#### [WHAT IS NEEDED]
Write out the data word for word and drop any picture you find.

#### [Dataset entries]
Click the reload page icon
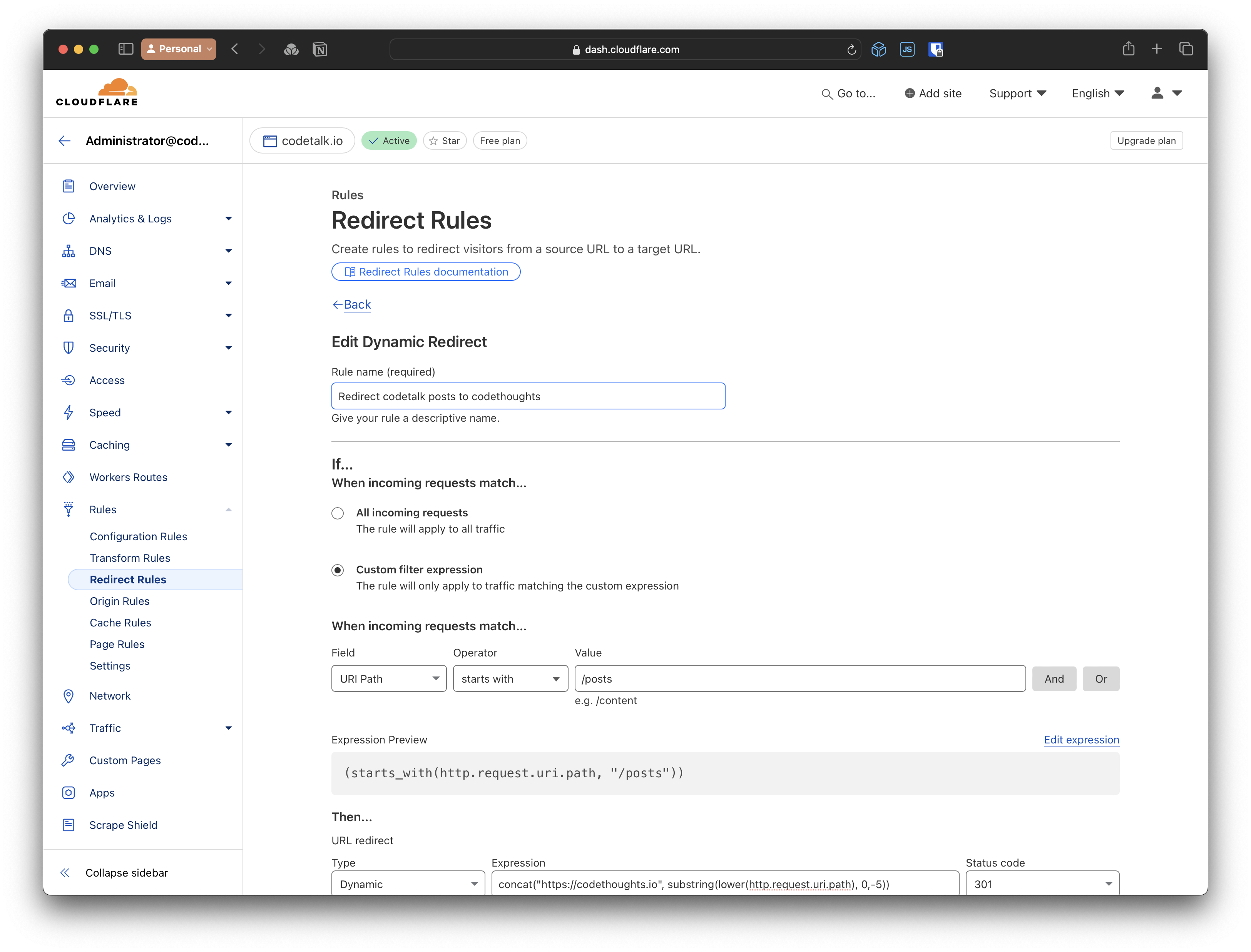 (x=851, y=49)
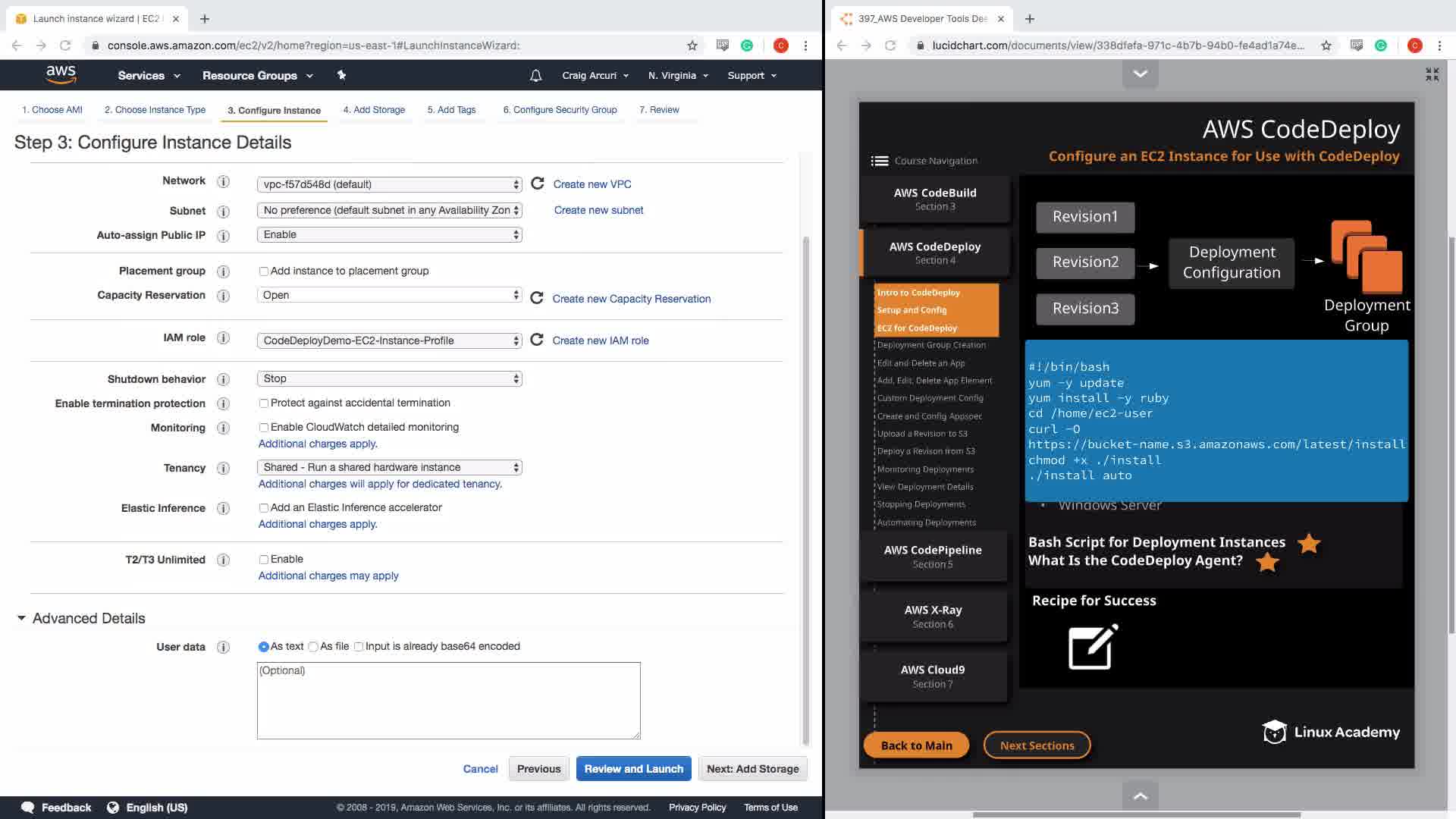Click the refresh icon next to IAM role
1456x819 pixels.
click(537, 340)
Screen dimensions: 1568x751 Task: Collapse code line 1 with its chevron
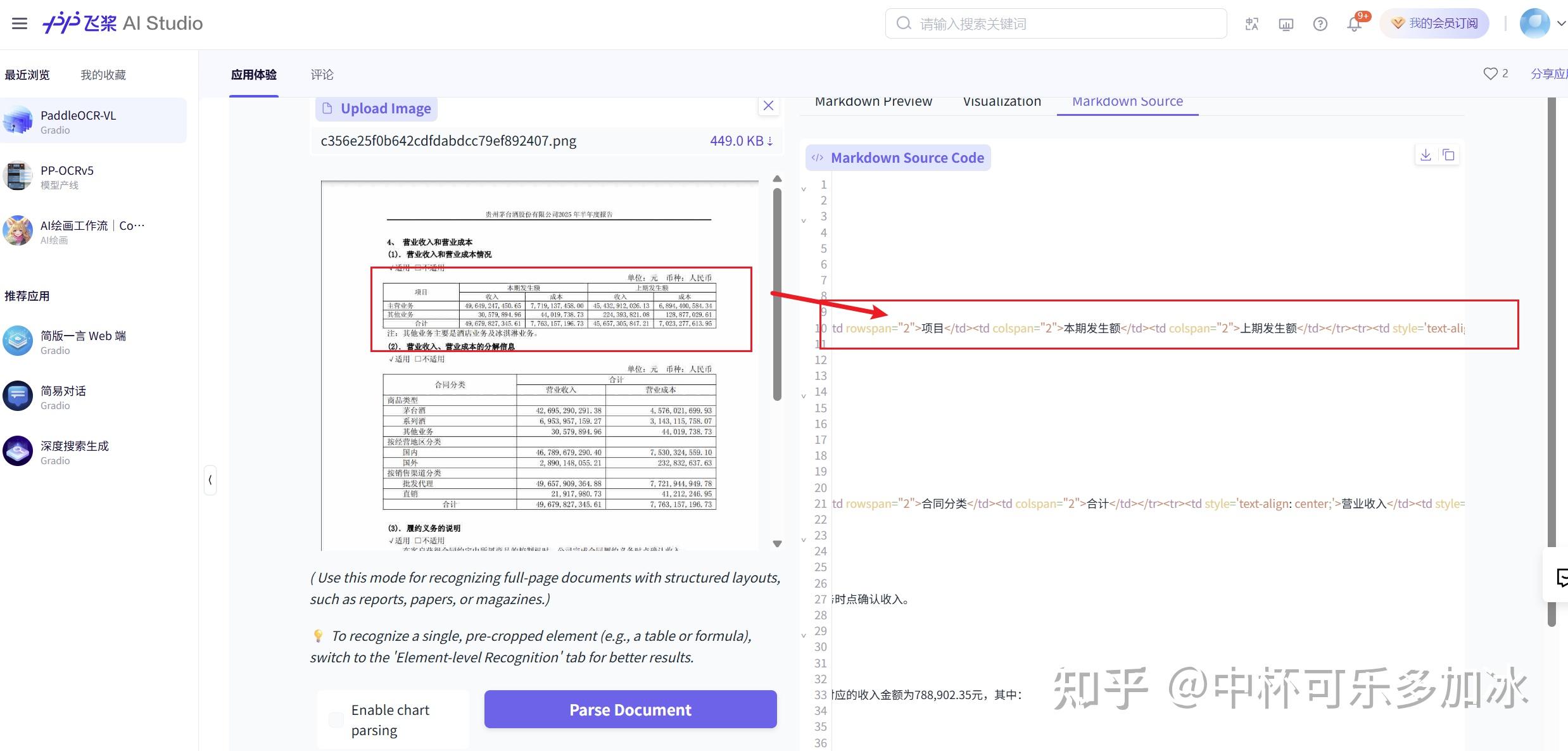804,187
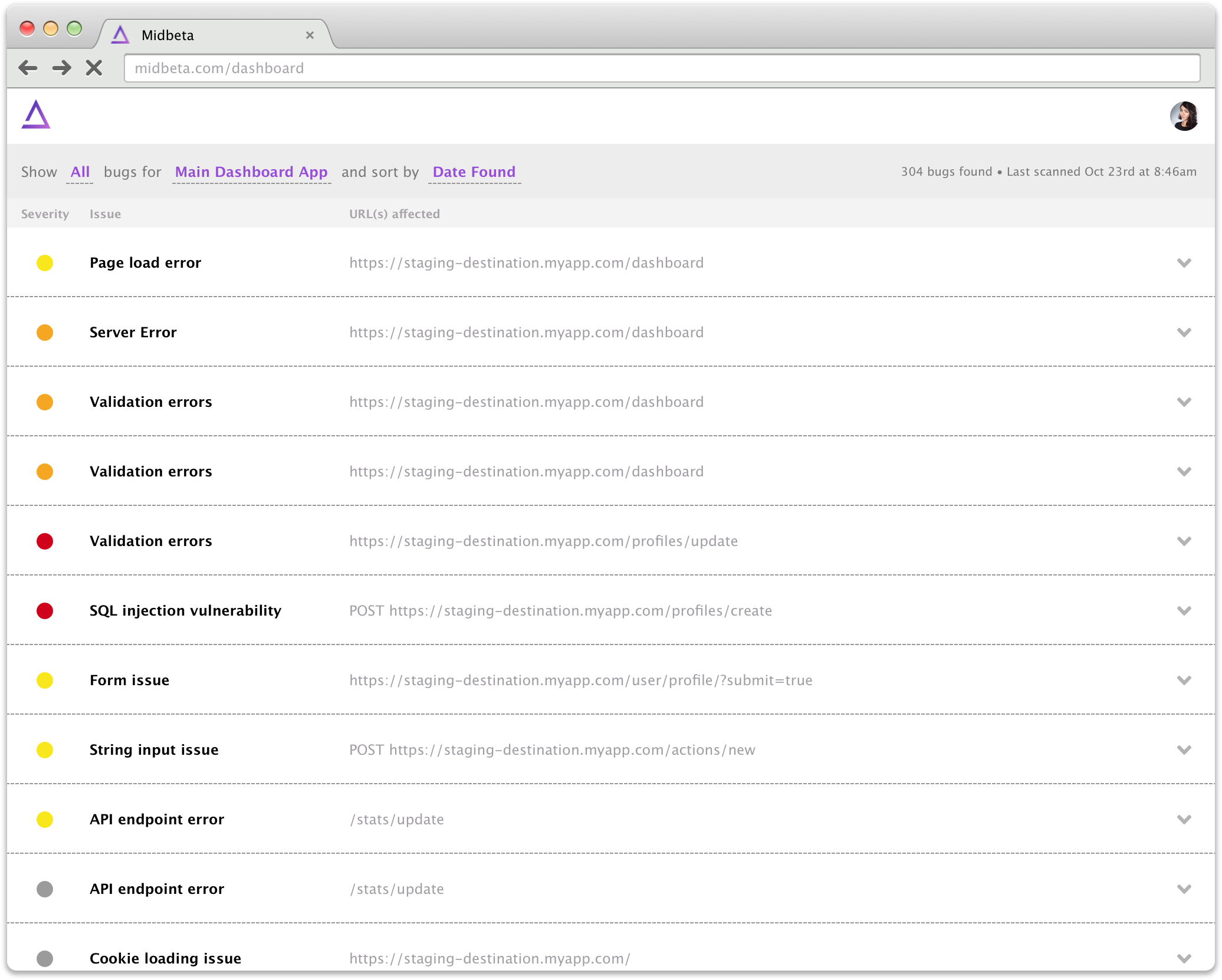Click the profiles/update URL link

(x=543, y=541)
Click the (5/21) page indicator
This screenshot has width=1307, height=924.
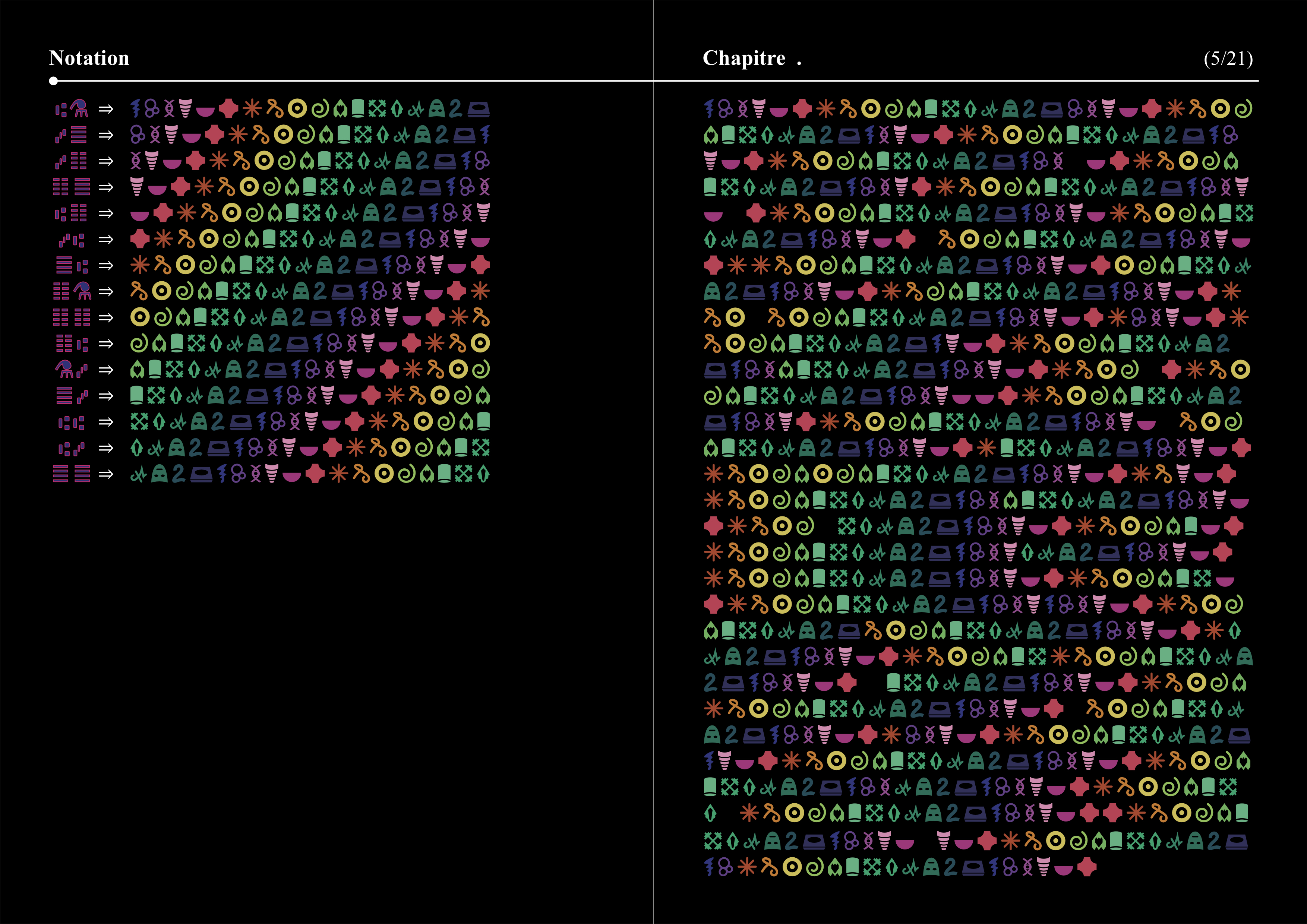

#### [EXPECTED ANSWER]
Click the reload page icon
 (x=851, y=49)
Click the refresh icon next to IAM role
1456x819 pixels.
click(537, 340)
Screen dimensions: 1568x751 Task: Collapse code line 1 with its chevron
804,187
Click the profiles/update URL link

(x=543, y=541)
Click the (5/21) page indicator
This screenshot has width=1307, height=924.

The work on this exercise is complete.